I incurred an internal and external anal sphincter fissure during labour. It is hard to say for sure but I think there were a variety of factors; baby was 9 pounds 2, the placenta was on the 90th centile, I had an epidural, it was my first birth, from 4 centimetres dilated to baby being delivered was about 12 hours with about 2 hours pushing (is this long or short??!), I was two weeks over due (although the dating scan never made sense with when I thought I conceived while charting my ovulation), my waters were broken artificially (again not sure whether this would have contributed).
I was in pain after birth but it took about 6 months to get a clear diagnosis of a fissure. I went through various treatment options. The last, and I hope the final, was a fissurectomy and anal flap when my son was 15 months old.

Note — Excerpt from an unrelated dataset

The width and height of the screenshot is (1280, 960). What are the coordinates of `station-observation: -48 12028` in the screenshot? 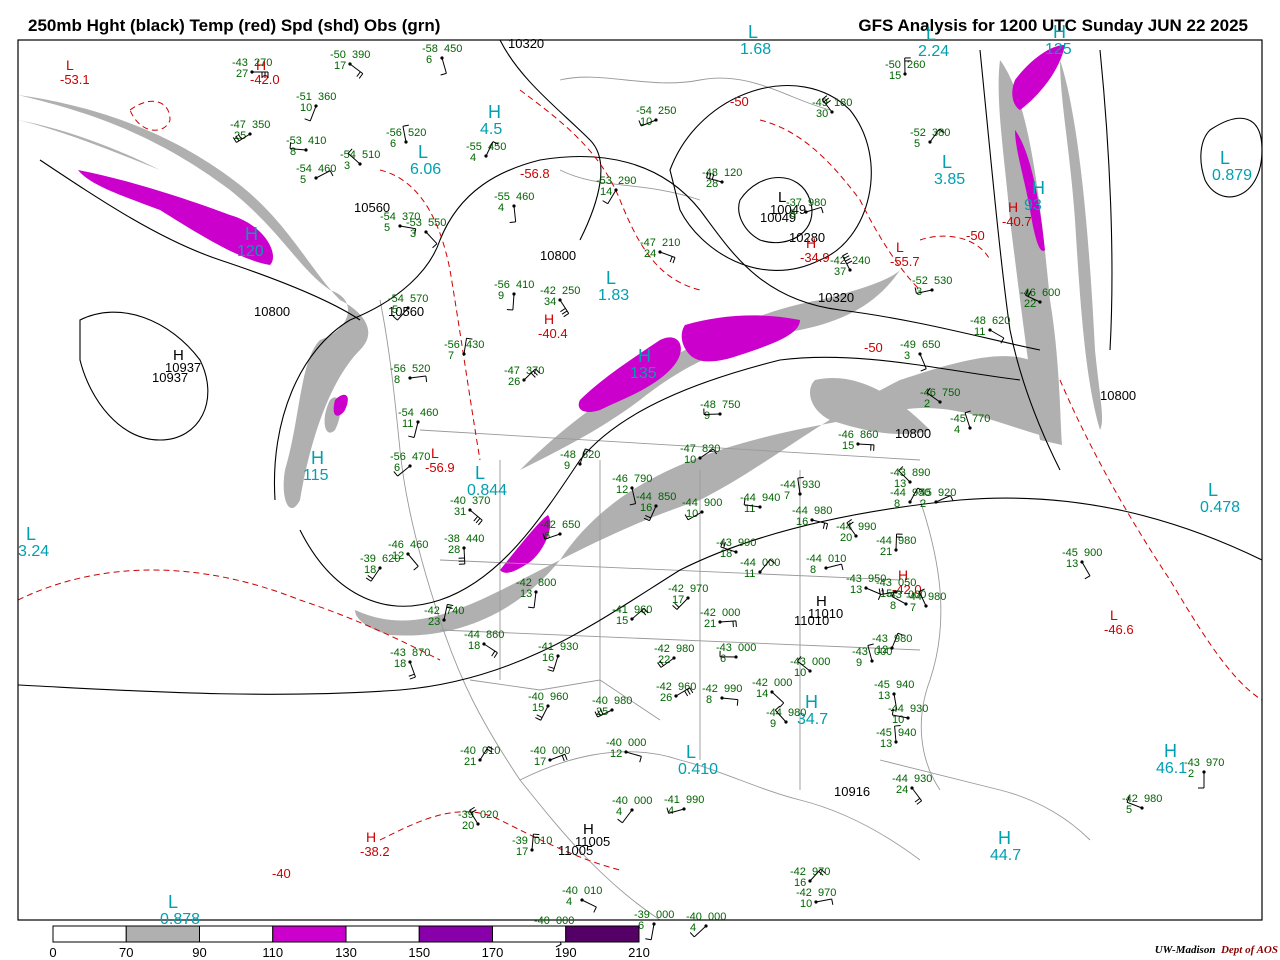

My question is, what can I do to prevent a fissure next time? Would you recommend a c-section or are the risk far greater than the fissurectomy I eventually had to have?
Anal Fissures are more common in pregnancy , particularly in the last three months. The main cause is constipation rather than a difficult or long labour. It is not particularly associated with vaginal birth and not an indication for a C section next time.
Although there is a slight chance of recurrence, the best advice is to try and avoid hard stools that can tear the rectal mucosa. So lots of fibre ,bran, vegetables fruit fluids and all the usual advice is the best way forward.
4cms to fully in 12 hours is a little slow but not unusual in a first labour. Same comments for the two hour second stage. Next time you can expect a quicker and easier birth. Average 6 hours max and no more than 30 minutes pushing.
The above advice is from the Doctor, I would however like to add that I had awful constipation and found that my diet and water consumption made no difference. The only thing that helped was Fybogel, which is a natural plant extract that helps with constipation. You can get this free of charge from your chemist if you get a prescription from your GP.